France 24, April 17, 2015
France’s prime minister announced Friday the government would pour 100 million euros into a major anti-racism and anti-Semitism action plan devised in the aftermath of the deadly Paris jihadist attacks.
The programme, which among other measures increases penalties for crimes deemed to have been fuelled by racism and anti-Semitism, comes at a time when acts against Muslims and Jews have shot up in France.
“Racism, anti-Semitism, hatred of Muslims, of foreigners, homophobia are increasing in an unbearable manner,” Manuel Valls said in the Paris suburb city of Creteil, the scene of a brutal attack on a Jewish man and his girlfriend in December.

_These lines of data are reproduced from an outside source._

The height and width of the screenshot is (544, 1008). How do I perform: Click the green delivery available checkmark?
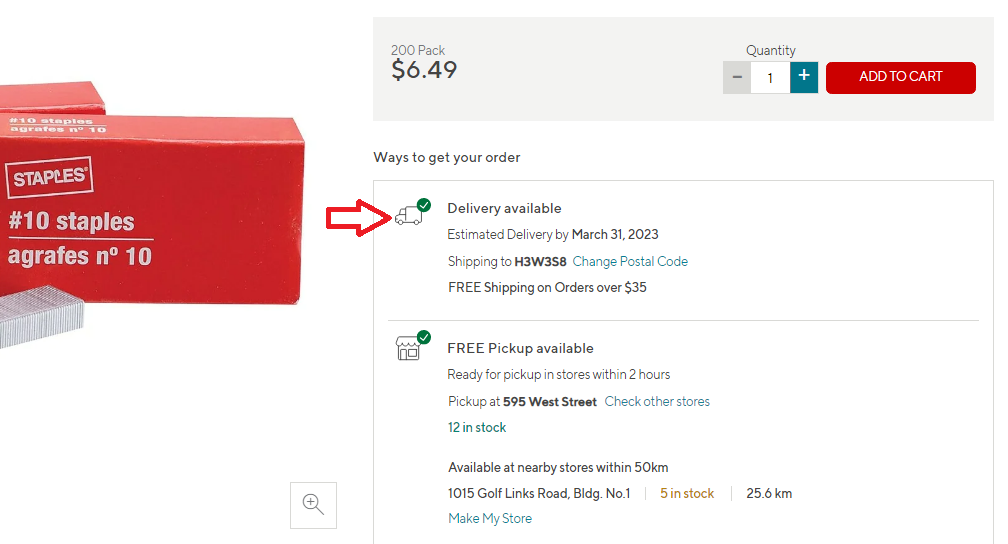point(424,204)
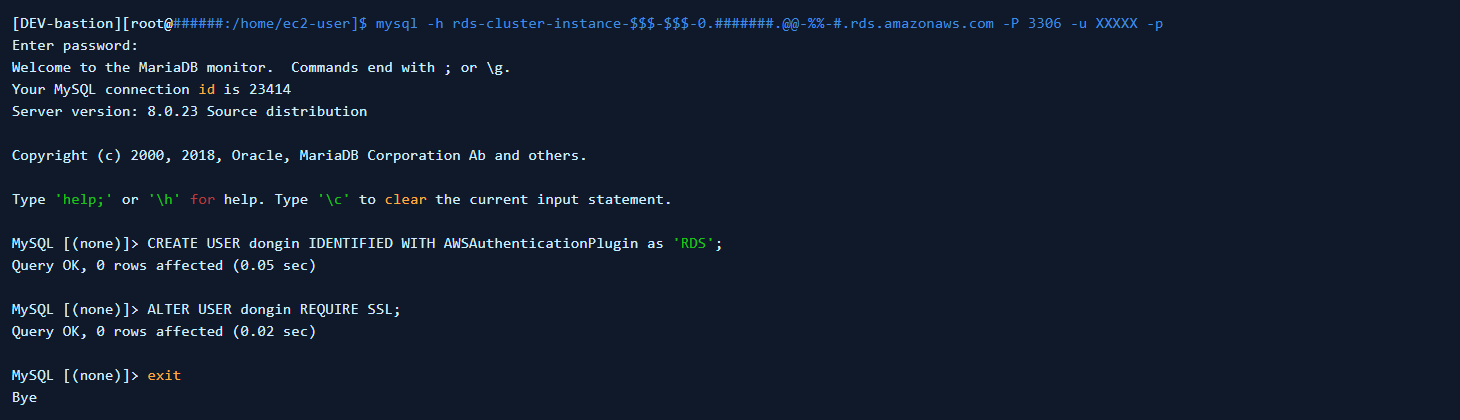1460x420 pixels.
Task: Click the Server version 8.0.23 line
Action: point(189,111)
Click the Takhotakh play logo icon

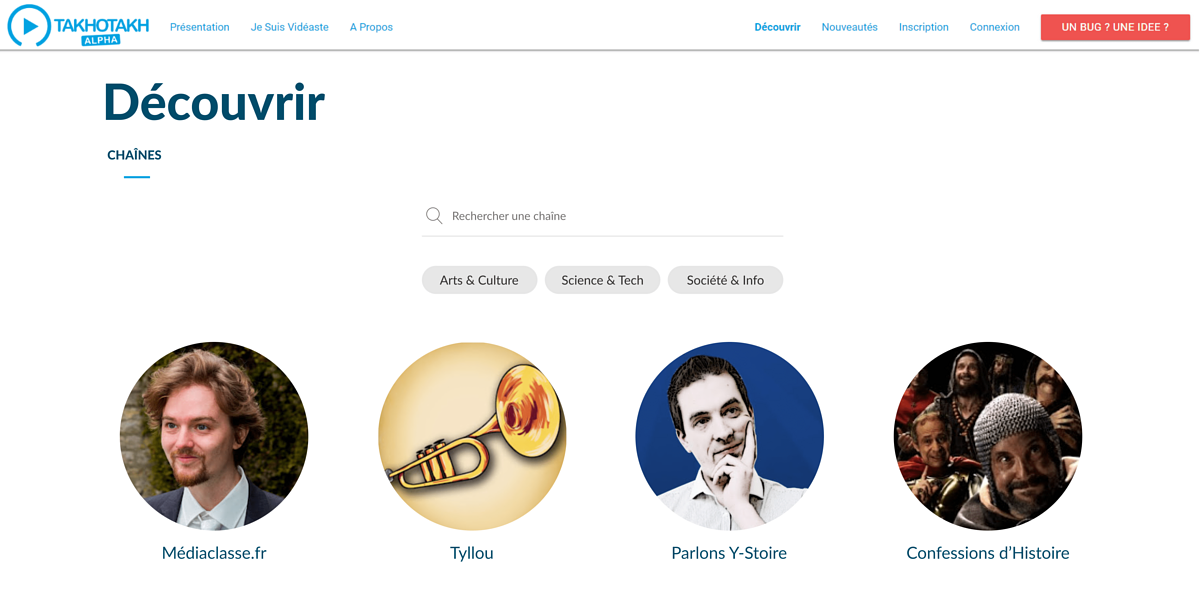(x=29, y=26)
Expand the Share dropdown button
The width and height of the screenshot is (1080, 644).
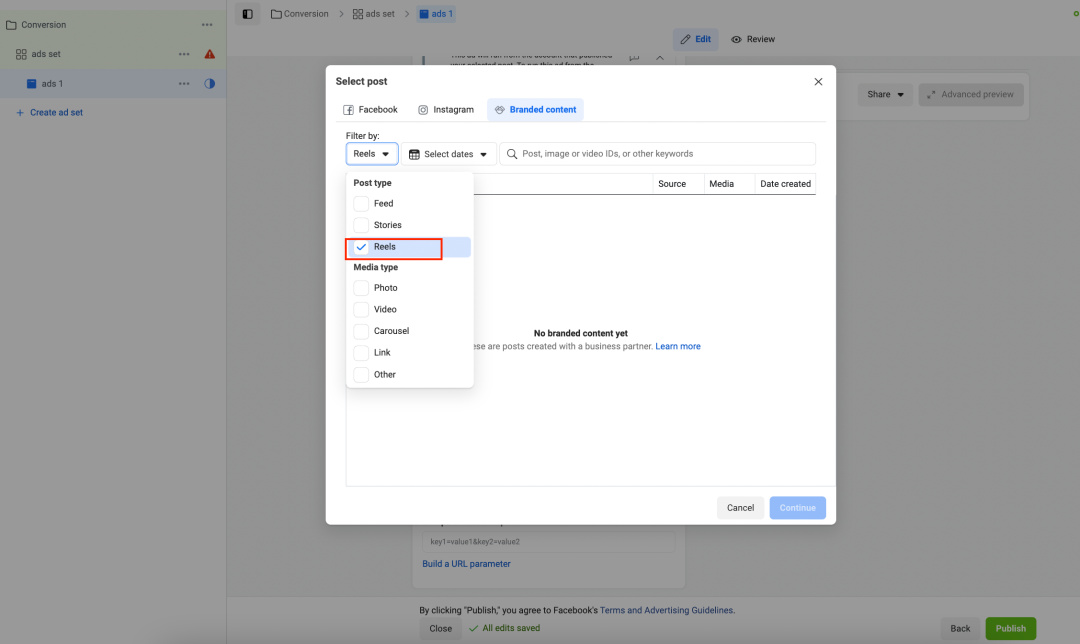coord(885,95)
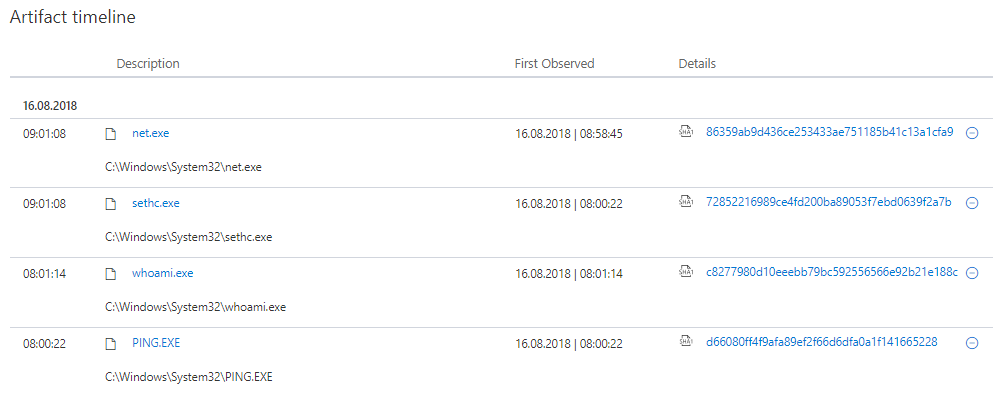Open hash 72852216989ce4... for sethc.exe
996x394 pixels.
(x=828, y=202)
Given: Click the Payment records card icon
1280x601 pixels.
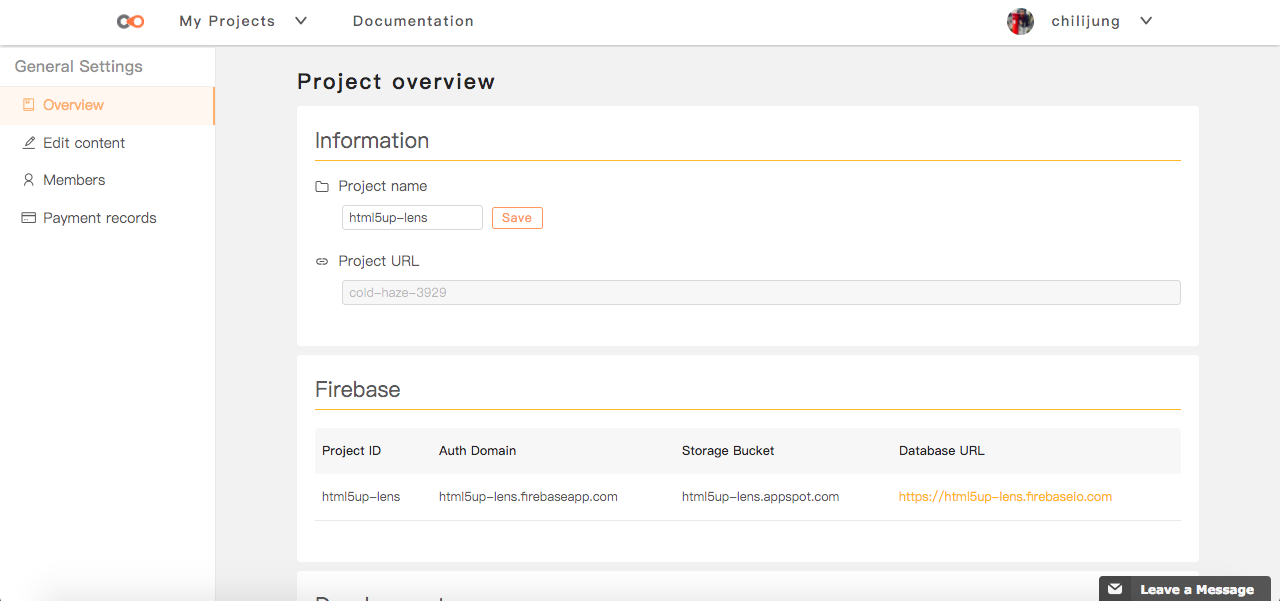Looking at the screenshot, I should [x=29, y=218].
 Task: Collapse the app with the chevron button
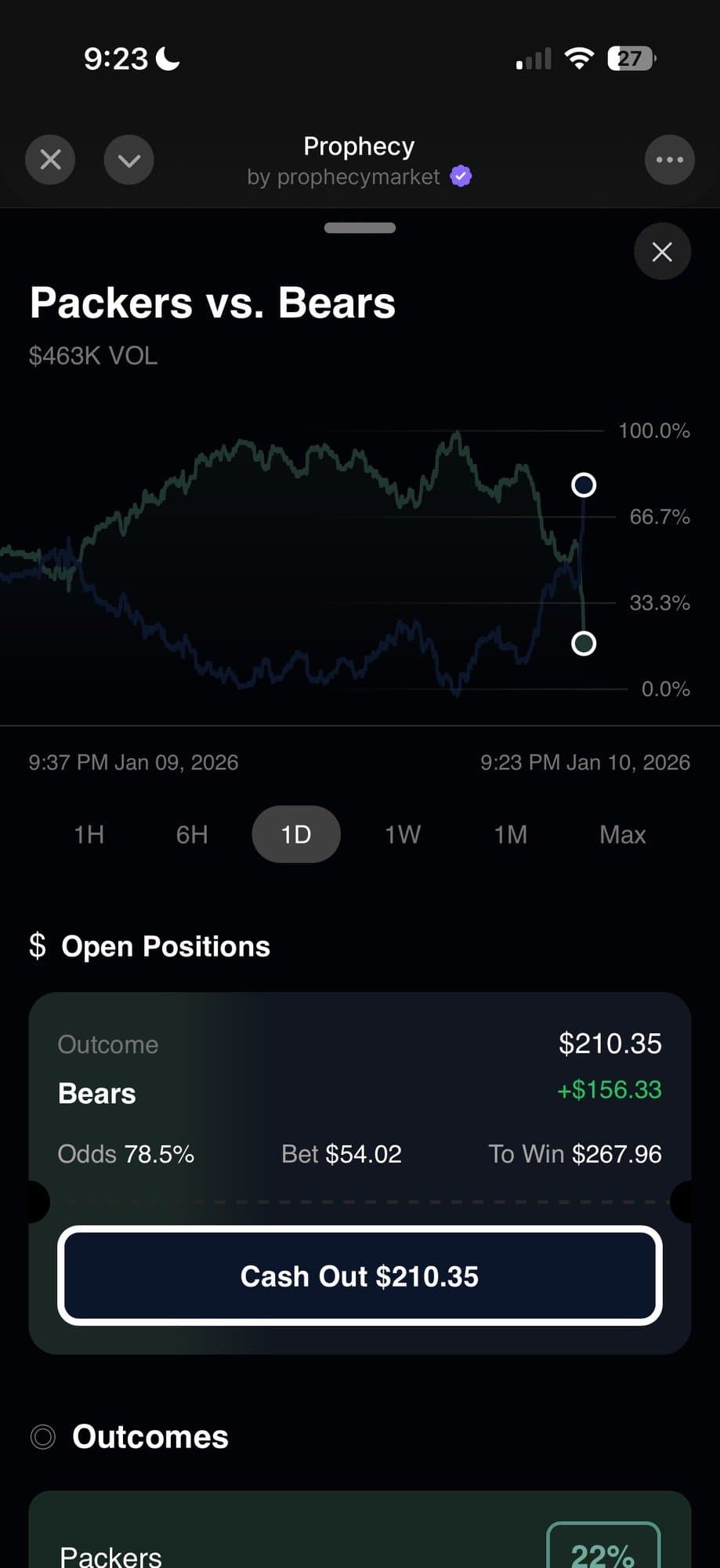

On Thursday, the country’s Islamophobia watchdog said anti-Muslim acts had leapt six-fold in the first three months of the year compared with the same period in 2014, fuelled by the January 7-9 attacks when Islamic extremists went on a killing spree that left 17 people dead.
The Jewish community is also increasingly worried, with anti-Semitic acts doubling last year compared with 2013, prompting a rising number of Jews to leave for Israel.
“French Jews must no longer be scared to be Jewish” and “French Muslims must no longer be scared to be Muslim,” Valls said.
And it is not just these two communities–the largest in Europe with an estimated four to five million Muslims and around 600,000 Jews–that are targets.
The Roma, a minority group that comes mainly from Romania and Bulgaria, also face considerable discrimination, according to activists.
Apart from the harsher penalties, the action plan also calls for the implementation of a national unit to fight against hatred online, as the Internet increasingly becomes a zone of impunity for racist comments.
In schools, teacher training will be reinforced, head masters will be encouraged to report incidents, and students will visit various relevant memorial sites during their school years.
The 100 million euros ($108 million), will be used over three years to finance a large-scale communications campaign and various local-level initiatives.
Valls and Education Minister Najat Vallaud-Belkacem visited a high school in Creteil on Friday where they emphasised they were both born abroad–in Spain and Morocco respectively.
“You’re all from different origins, and that’s a strength,” Valls said.
“It’s through education and the understanding of others that you can counter cliches and negative images.”